18
Mayıs
2024
Cumartesi
ANASAYFA

Rus ve Sovyet Edebiyatı (62)

Anton Pavloviç Çehov V.

Çayka-Martı

Çehov’un biyografi bölümünde, “Martı”nın ilk sahnelendiği 1896 yılında fiyasko ile sonuçlandığından, sonradan Moskova Akademi Tiyatrosundaki performansı ile onun itibarının iade edilip aslında onun başyapıtlarından biri olduğunun teslim edilişinden söz etmiştik. Ayrıca bu oyunun Çehov’un medenî hâl değişikliği ile de ilgili bir anısı vardır. Moskova Tiyatrosu için bu oyunun provasının yapıldığı 1898 yılı Eylül ayı sonu müstakbel eşi ve kız kardeşi Maria’nın (Maşa) çok yakın arkadaşı Olga Knipper’in doğum gününe rastlıyordu; Olga ile o sıralarda gönül ilişkisine geçmiş; oyunda da baş rôlü ona vermişti. “Martı” oyunu kırsal Rusya manzarası içinde, hemen tüm oyunlarında olduğu gibi hem “pathos”u hem “humour”u kullandığı yani bazen çok acı bazen komik öğelerle betimlenen bir tutku öyküsüdür. Oyundaki karakterler ya aşk ya da başarısızlık acısından mutsuzdurlar. Bazısı şiddetle bir sanatçı yeteneğine sahip olmak ister. Çehov emeline ulaşamayan zavallıların mutsuzluğunu tüm duygusallığı ile sergiler ama yerine göre bu kifayetsiz muhterislerin aptallıklarını da ince bir mizahla alaya da alır. 1895’de yazılan bu oyun, genelde huzurun egemen olduğu bir kırsal malikâneyi ziyaret eden karakterlerin sıra dışı ilişkilerindeki karmaşık görüntüyü sergiler. Bu oyun Türkçeye Ergin Altay tarafından çevrilmiştir.
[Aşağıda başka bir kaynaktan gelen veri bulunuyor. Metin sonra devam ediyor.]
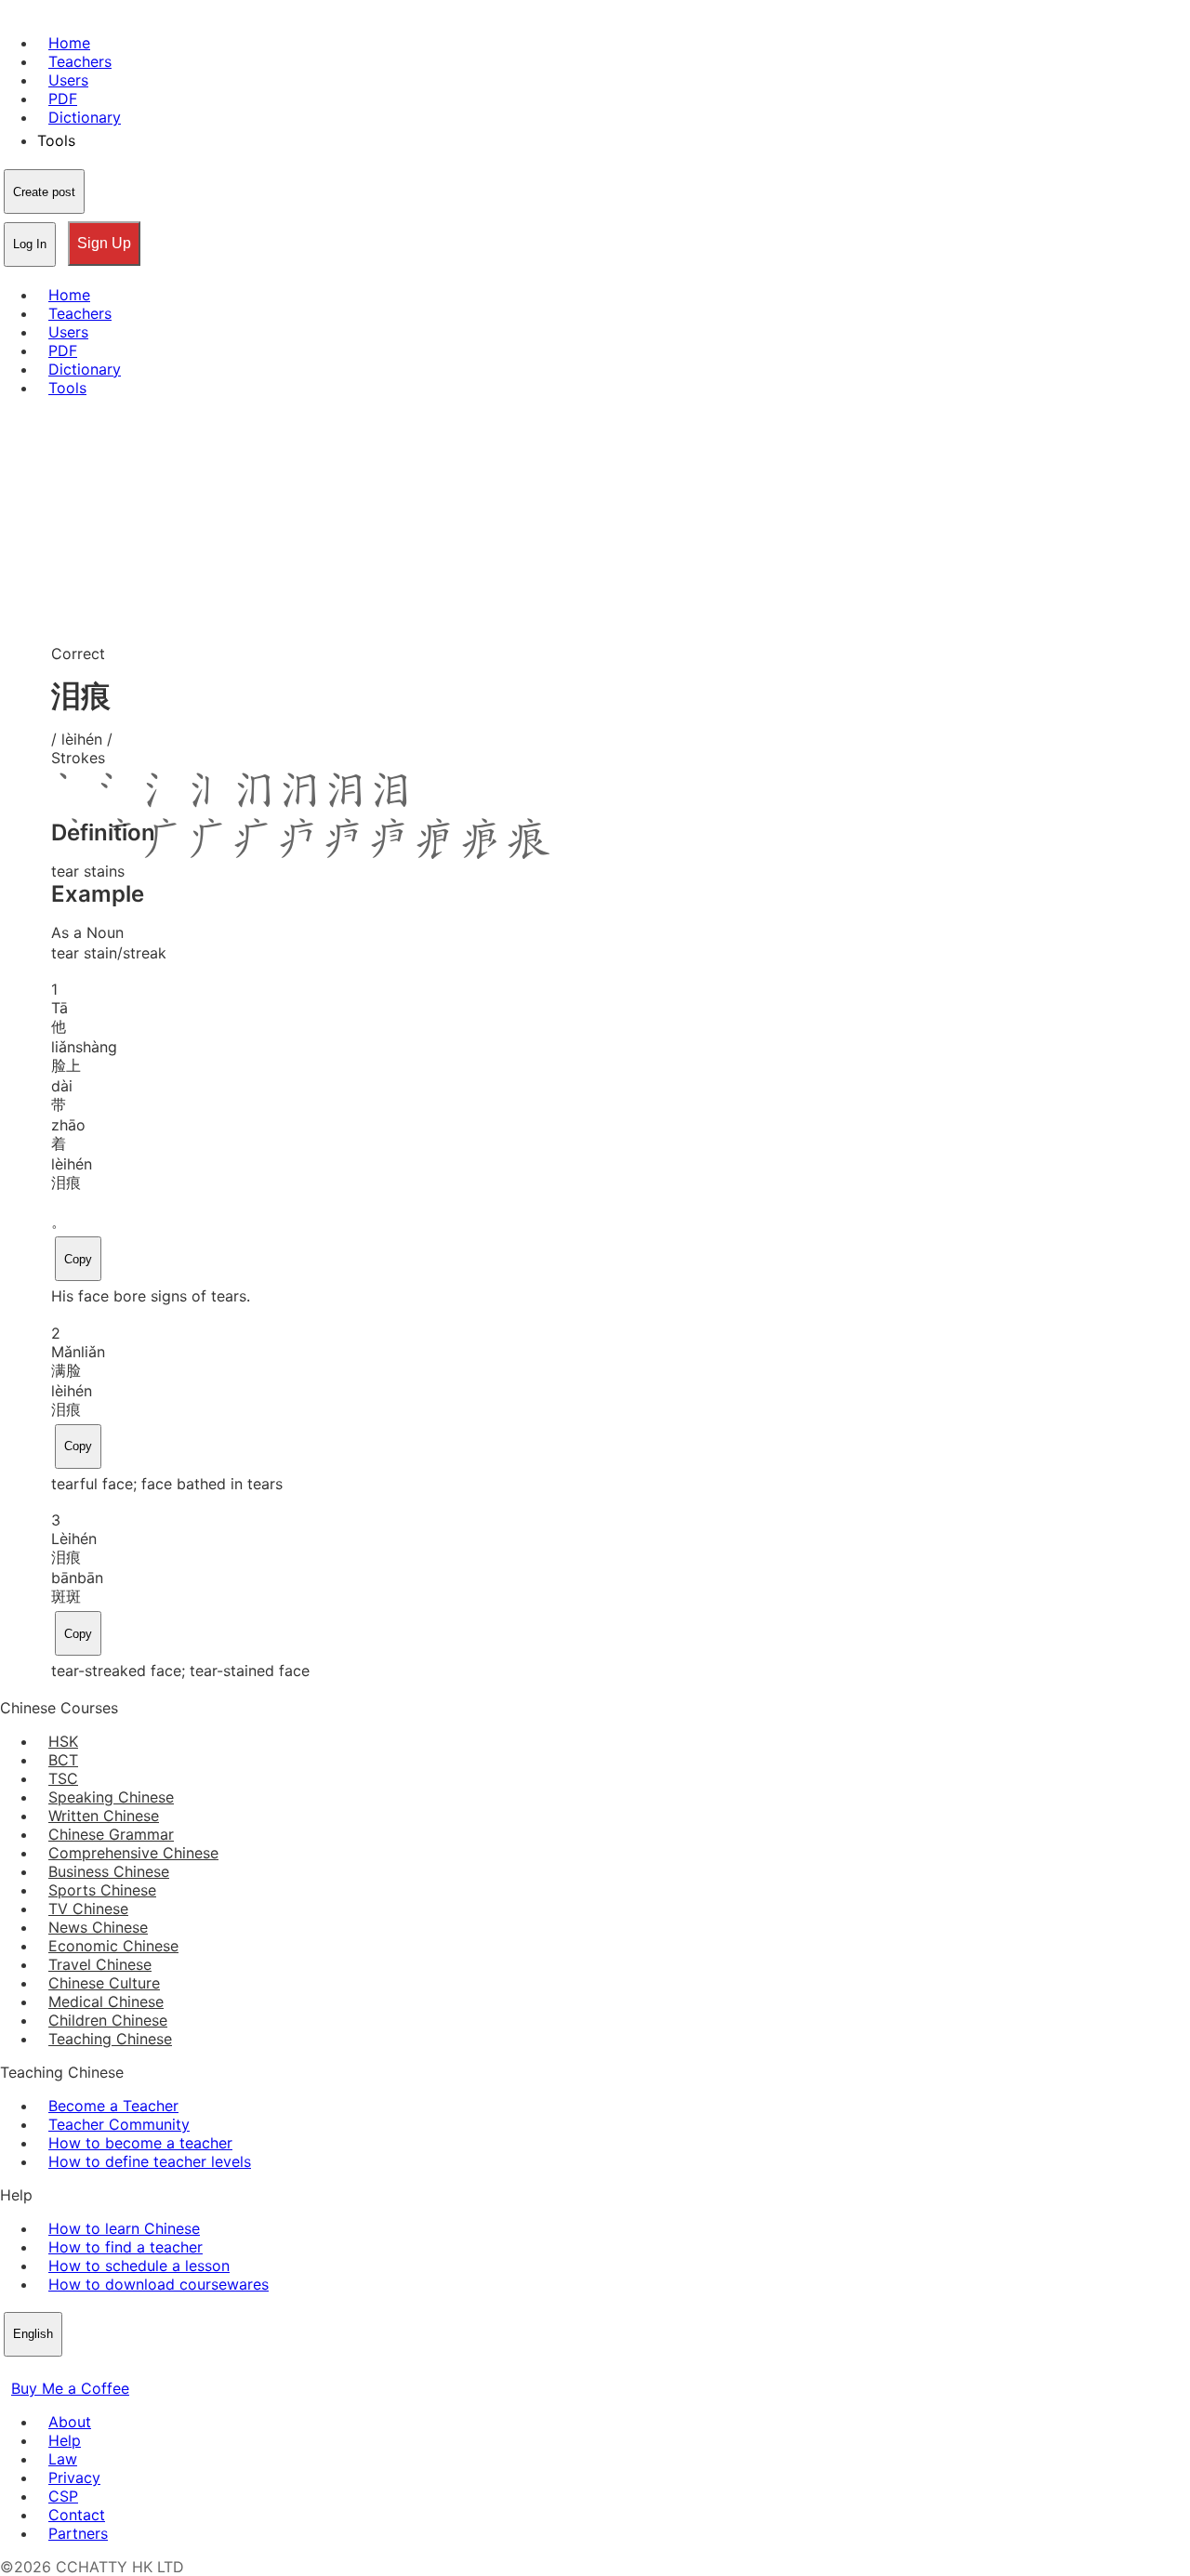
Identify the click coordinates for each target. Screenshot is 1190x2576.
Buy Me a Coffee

Çehov (ortada) Moskova Sanat Tiyatrosu grubuna “Mart’yı topluca okuyor. Solunda Stanislavsky, en sağda diğer bir yönetmen oyuncu Meyherhold

Temel olarak, sahne sanatçısı annesi Irina’ya bağlı ise de onun şöhretini kıskanan, hele, yeteneği ile erkenden ün kazanan genç yazar Trigorin’e tahammül edemeyen oyun yazarlığına hevesli Konstantin ve zengin bir çiftlik ağasının kızı Nina dörtlüsü arasında romantik ve artistik iddialar ve uzlaşmazlıkları dramatize eden oyunda yer alan kişi kadrosunun tümü: sahne sanatçısı Irina Nikolayevna Arkadina; oyun yazarı oğlu Konstantin Gavrilkoviç Trepliov; Irina’nın erkek kardeşi Pyotr Nikolayeviç Sorin; zengin bir toprak ağasının kızı Nina Mihailovna Zareçnaya; Sorin’in malikânesinin kâhyası, emekli bir küçük rütbeli subay Ilya Afanasiyeviç Şamrayev; Ilya’nın eşi Polina Andryevna; Ilya ve Polina’nın kızları Maşa; tanınmış bir romancı Boris Alekseyeviç Trigorin; doktor Yevgeny Sergeyeviç Dorn; öğretmen Semyon Semyonoviç Medvedenko; kiralık bir işçi Yakov; Sorin malikânesinin aşçısı ve hizmetçisi; gece bekçisi’dir.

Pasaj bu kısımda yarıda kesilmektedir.